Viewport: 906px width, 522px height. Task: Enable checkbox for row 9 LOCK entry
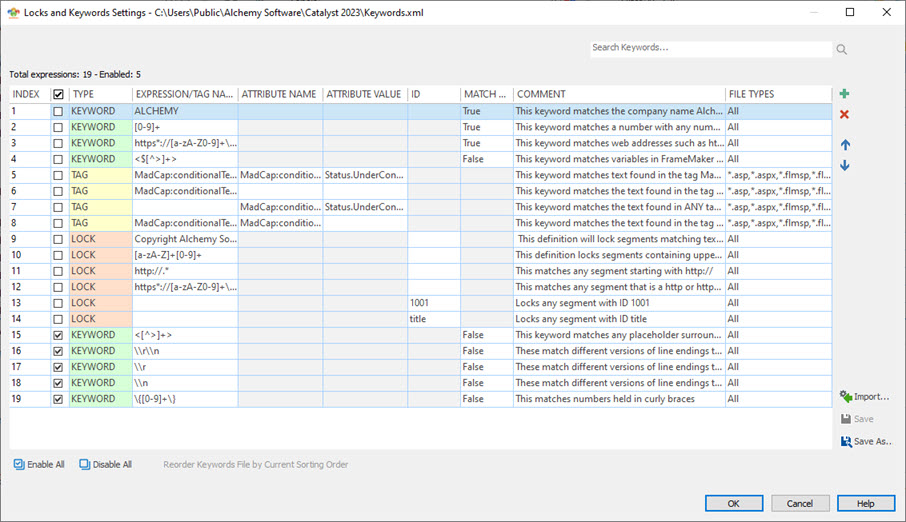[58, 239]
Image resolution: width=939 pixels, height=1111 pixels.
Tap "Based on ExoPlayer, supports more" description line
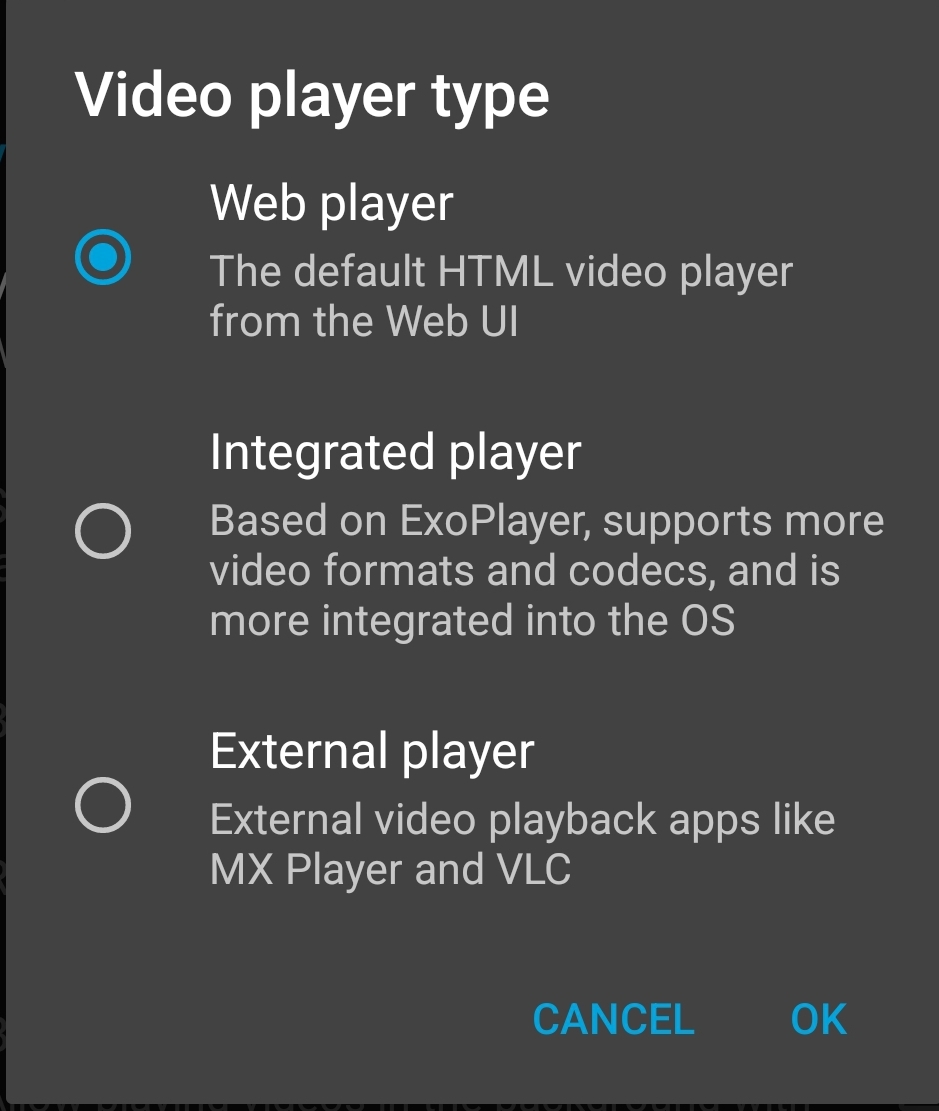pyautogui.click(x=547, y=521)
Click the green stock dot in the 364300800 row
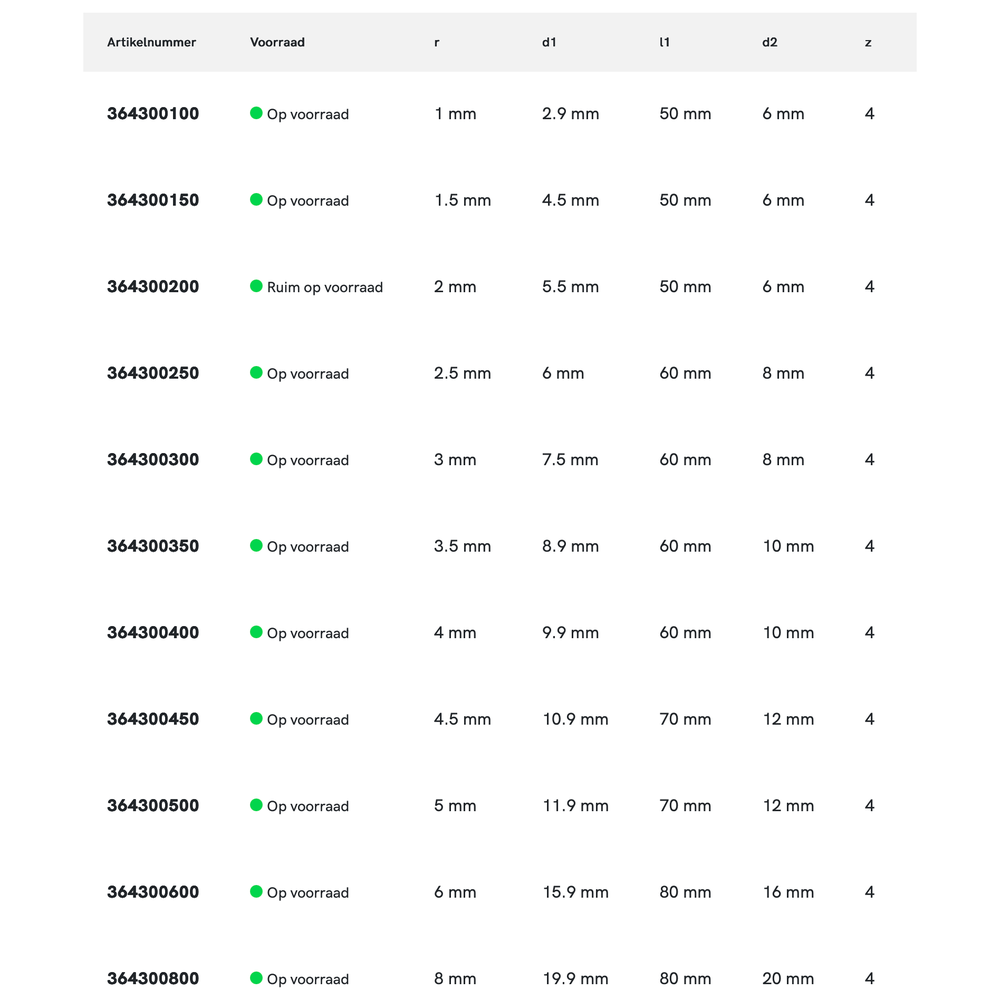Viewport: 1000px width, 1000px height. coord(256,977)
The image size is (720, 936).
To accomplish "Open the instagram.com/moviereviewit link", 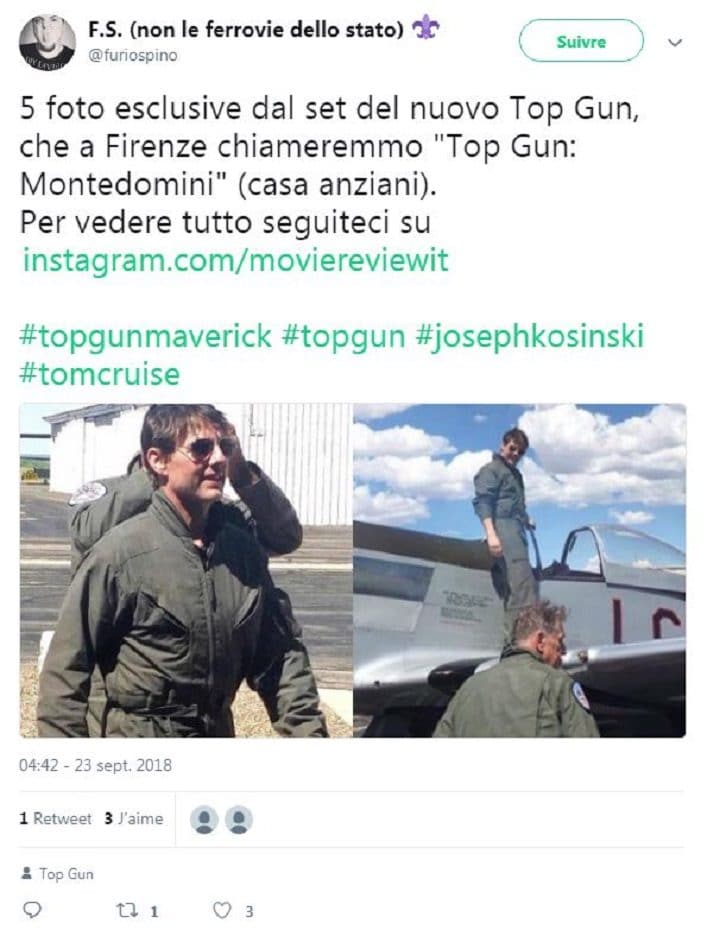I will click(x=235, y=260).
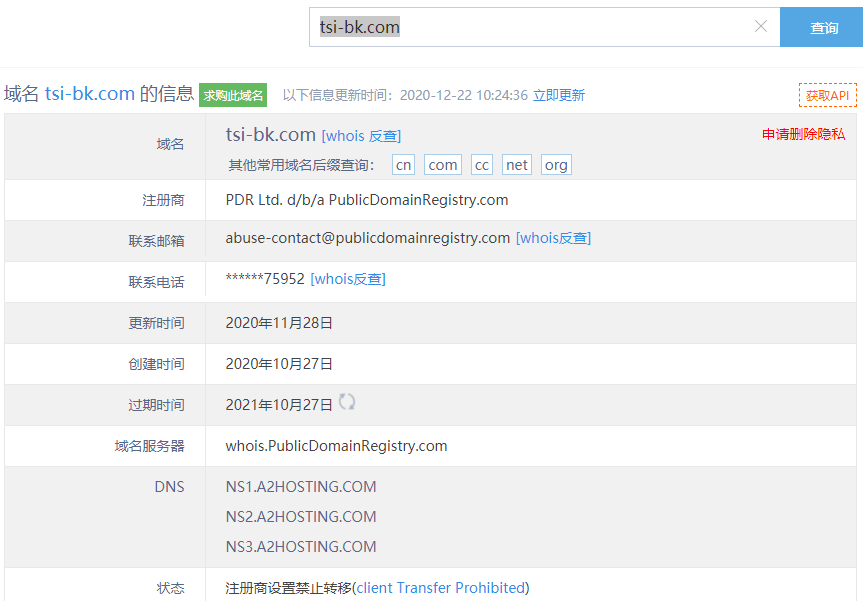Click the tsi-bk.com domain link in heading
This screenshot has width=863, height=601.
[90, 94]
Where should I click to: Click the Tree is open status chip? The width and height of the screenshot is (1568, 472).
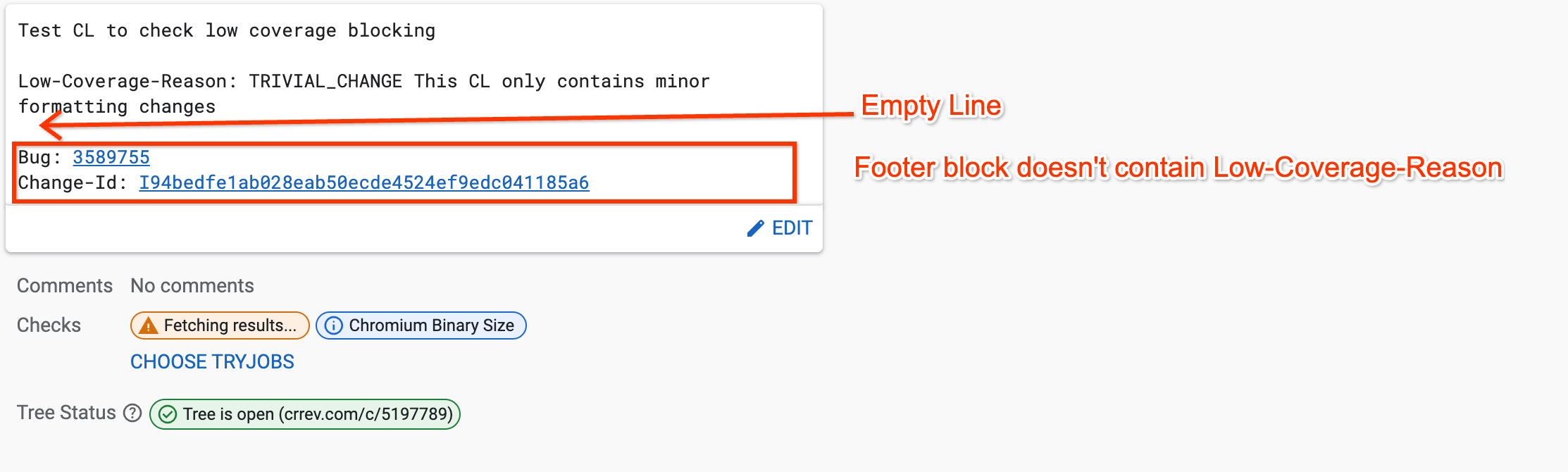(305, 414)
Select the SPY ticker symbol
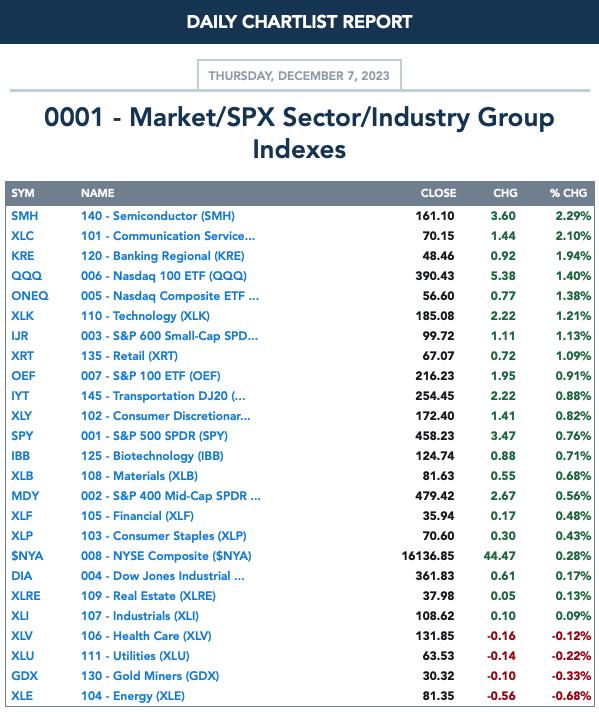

━━━━━━━━━━━━━━━━

Write out exactly the run of lines above that starts at the line containing "Image resolution: width=939" and ends at the line containing "The image size is (720, 936).". Include both, and leave the pictures out.

Image resolution: width=939 pixels, height=1111 pixels.
Tap "Based on ExoPlayer, supports more" description line
pyautogui.click(x=547, y=521)
Click the green stock dot in the 364300800 row
Viewport: 1000px width, 1000px height. coord(256,977)
The image size is (720, 936).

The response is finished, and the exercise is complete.